* [Extrait présenté]:
------------------------------------
L’arrêt en déduit que, « de ce fait, [les titres émis par la défenderesse] n’étaient pas des valeurs mobilières au sens de l’article 4, § 1er, 1°, lu avec l’article 5, § 1er, de la ‘Loi Prospectus’ » et, par voie de conséquence, que le jugement est donc confirmé [...] en ce qu’il rejette la demande de nullité ».
Griefs
1. L’article 20 de la Loi Prospectus consacre l’obligation préalable de publication d’un prospectus « par l’émetteur, l’offreur ou la personne qui sollicite l’admission à la négociation sur un marché réglementé, selon le cas », pour « toute opération visée au présent chapitre ».
L’article 17 de la même loi précise que cette obligation s’applique « à toute offre publique d’instruments de placement effectuée sur le territoire belge et à toute admission d’instruments de placement à la négociation sur un marché réglementé belge ».
L’offre publique d’instrument de placement est définie de la manière suivante par les articles 3, § 1er, 4, § 1er, et 5, § 1er, de la Loi Prospectus :
- « pour l’application de la présente loi, il y a lieu d’entendre par offre publique une communication adressée sous quelque forme et par quelque moyen que ce soit à des personnes et présentant une information suffisante sur les conditions de l’offre et sur les instruments de placement à offrir, de manière à mettre un investisseur en mesure de décider d’acheter ou de souscrire ces instruments de placement, et qui est faite par la personne qui est en mesure d’émettre ou de céder les instruments de placement ou pour son compte »
(article 3, § 1er) ;
- « pour l’application de la présente loi, il y a lieu d’entendre par instruments de placement : 1° les valeurs mobilières (...) ; 10° tous les autres instruments permettant d’effectuer un investissement de type financier, quels que soient les actifs sous-jacents » (article 4, § 1er) ;
- « pour l’application de la présente loi, il y a lieu d’entendre par valeurs mobilières toutes les catégories d’instruments de placement négociables sur le marché des capitaux (à l’exception des instruments de paiement), telles que 1° les actions de sociétés et autres instruments de placement équivalents à des actions de sociétés, de sociétés de type partnership ou d’autres entités, y compris les instruments de placement émis par des organismes de placement collectif revêtant la forme contractuelle ou de trust, en représentation des droits des participants sur les actifs de ces organismes, ainsi que les certificats représentatifs d’actions » (article 5, § 1er).
Il découle de la lecture combinée de ces dispositions légales que les valeurs mobilières dont l’offre à des personnes doit donner lieu à la publication préalable d’un prospectus recouvrent, sans restriction, « les actions de sociétés ». Les « personnes » à qui l’offre est communiquée n’y sont pas définies. Il n’y est pas précisé que ces personnes ne puissent présenter des qualités communes, ni qu’elles ne puissent être déjà actionnaires. Ces dispositions légales n’exigent nullement, pour leur application, que la cession de ces actions de sociétés soit libre de toute condition.
------------------------------------
* [Données fournies]:
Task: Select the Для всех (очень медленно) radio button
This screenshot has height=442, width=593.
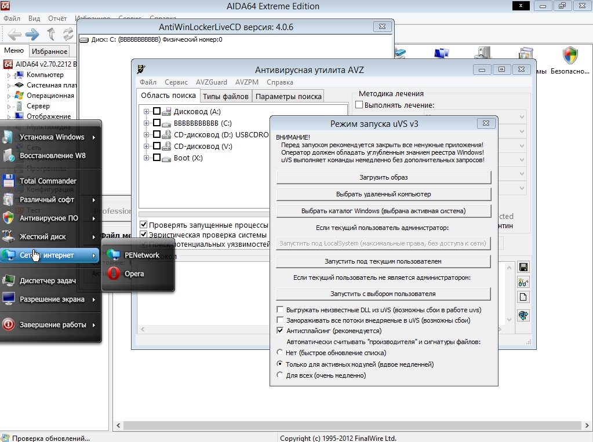Action: pyautogui.click(x=281, y=375)
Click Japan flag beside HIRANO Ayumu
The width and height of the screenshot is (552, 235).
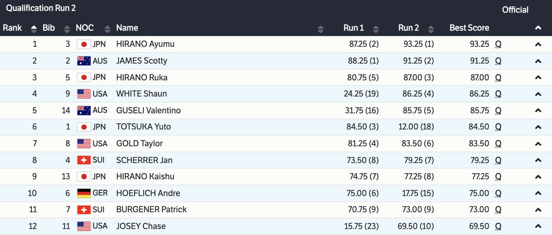click(84, 44)
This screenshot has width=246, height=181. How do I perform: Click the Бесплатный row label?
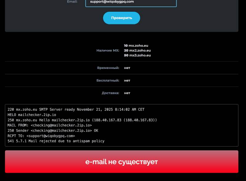point(108,80)
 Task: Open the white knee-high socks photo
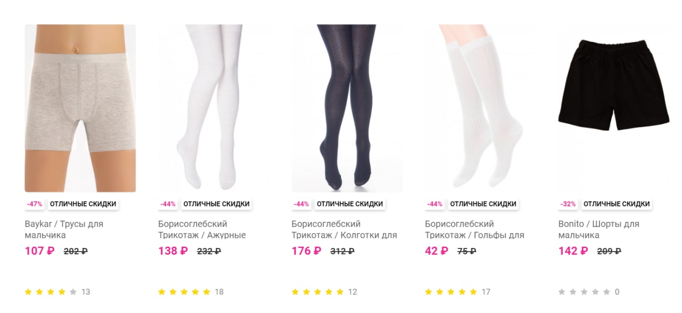coord(480,108)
------------------------------------
* [Consigne écrite]: Reproduisez fidèlement le passage de l'extrait sur la Loi Prospectus qui commence aux mots « Il découle de » et s'arrête après « de toute condition. ».

* [Réponse à l'exercice]:
Il découle de la lecture combinée de ces dispositions légales que les valeurs mobilières dont l’offre à des personnes doit donner lieu à la publication préalable d’un prospectus recouvrent, sans restriction, « les actions de sociétés ». Les « personnes » à qui l’offre est communiquée n’y sont pas définies. Il n’y est pas précisé que ces personnes ne puissent présenter des qualités communes, ni qu’elles ne puissent être déjà actionnaires. Ces dispositions légales n’exigent nullement, pour leur application, que la cession de ces actions de sociétés soit libre de toute condition.